The Good, Medium, and Bad days checklist

One truth about both grief and chronic pain (my two areas of expertise) is that some days are good, some days are bad, and some days are neither. Categorizing the days that way isn’t my attempt to judge them, though that’s what it sounds like. Instead, it’s my way of helping my clients figure out how to manage based on what kind of day (or moment) they’re having.

I hear a lot from my clients about whether or not they’re being “productive.” This is a word I hate. You are not a factory that has to churn out a certain amount of parts every day in order to keep functioning. You are a person who sometimes has easy days and sometimes has hard ones. If you are living with chronic pain or suffering a bereavement, you are allowed to not “accomplish” something every minute of every day, or even once every day. Sometimes it’s a struggle to wash your hair or make an important phone call or exercise. It’s ok for even “easy” things to be hard. 

Easy for me to say, right? We get a lot of messages about our worth from a lot of different sources and for most of us, it boils down to this idea of productivity. I can’t undo any of that just by telling you it’s ok to have a bad day. What I can do is offer an alternative to the self-berating some people do when their pain or their grief prevents them from being productive. 

Instead of starting with judgment (“I didn’t do anything today, I’m useless, I wish I had…” etc.), start with making a list. Actually, make three lists: what can I do on a good day? What can I do on a bad day? What can I do on a medium day? A bad day might consist only of eating and drinking and brushing your teeth. A good day might be an endless list of possibilities. There’s no right or wrong, only what you are capable of doing depending on what kind of day you’re having.

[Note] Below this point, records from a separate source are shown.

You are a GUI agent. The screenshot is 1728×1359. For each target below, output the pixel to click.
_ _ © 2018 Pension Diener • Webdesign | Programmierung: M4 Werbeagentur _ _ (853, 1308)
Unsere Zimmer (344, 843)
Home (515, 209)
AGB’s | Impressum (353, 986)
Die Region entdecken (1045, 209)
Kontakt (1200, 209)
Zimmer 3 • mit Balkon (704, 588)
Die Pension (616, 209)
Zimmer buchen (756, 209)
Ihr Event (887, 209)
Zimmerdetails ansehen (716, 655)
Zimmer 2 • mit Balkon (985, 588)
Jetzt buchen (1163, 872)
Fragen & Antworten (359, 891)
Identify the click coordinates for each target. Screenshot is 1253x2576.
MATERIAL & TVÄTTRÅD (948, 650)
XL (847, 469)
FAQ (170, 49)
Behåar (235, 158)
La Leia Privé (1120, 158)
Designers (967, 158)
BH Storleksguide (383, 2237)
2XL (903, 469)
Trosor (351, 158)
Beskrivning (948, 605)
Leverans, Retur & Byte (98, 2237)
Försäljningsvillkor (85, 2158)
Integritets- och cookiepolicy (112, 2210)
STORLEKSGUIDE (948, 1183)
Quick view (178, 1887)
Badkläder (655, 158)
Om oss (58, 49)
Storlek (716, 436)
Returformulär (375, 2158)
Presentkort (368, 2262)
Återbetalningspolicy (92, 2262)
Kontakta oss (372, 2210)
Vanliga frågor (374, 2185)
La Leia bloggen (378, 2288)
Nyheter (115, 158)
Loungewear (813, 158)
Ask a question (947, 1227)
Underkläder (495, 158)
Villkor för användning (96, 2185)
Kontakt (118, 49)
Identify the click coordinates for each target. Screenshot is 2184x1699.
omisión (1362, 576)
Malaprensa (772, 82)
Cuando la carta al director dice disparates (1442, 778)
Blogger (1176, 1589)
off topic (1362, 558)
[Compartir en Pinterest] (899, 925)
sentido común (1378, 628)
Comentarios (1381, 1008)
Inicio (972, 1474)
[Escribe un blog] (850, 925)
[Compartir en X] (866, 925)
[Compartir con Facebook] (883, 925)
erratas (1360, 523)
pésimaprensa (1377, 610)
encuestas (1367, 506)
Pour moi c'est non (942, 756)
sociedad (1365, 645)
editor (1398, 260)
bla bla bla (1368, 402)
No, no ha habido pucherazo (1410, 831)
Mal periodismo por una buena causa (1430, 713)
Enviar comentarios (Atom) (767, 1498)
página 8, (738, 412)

This might sound kind of silly but let me explain how it can help. If the only things on the list on a bad day are tasks you’re able to complete, you cannot berate yourself for not doing more. You did the things you were able to do on this particular day. On the flip side, the list of good day activities doesn’t have to be wholly completed on a good day. It can be filled with options: a good day might mean taking a walk with a friend or sitting down to pay bills but it doesn’t have to be both of those. There will be more good days to do more things on the list. 

Changing the way we view ourselves and our worth is not a quick fix; it’s an ongoing practice made of many small habits and tasks. Instead of the usual cycle of self-recrimination, try something new. Make a list. Give yourself grace. Better days will come.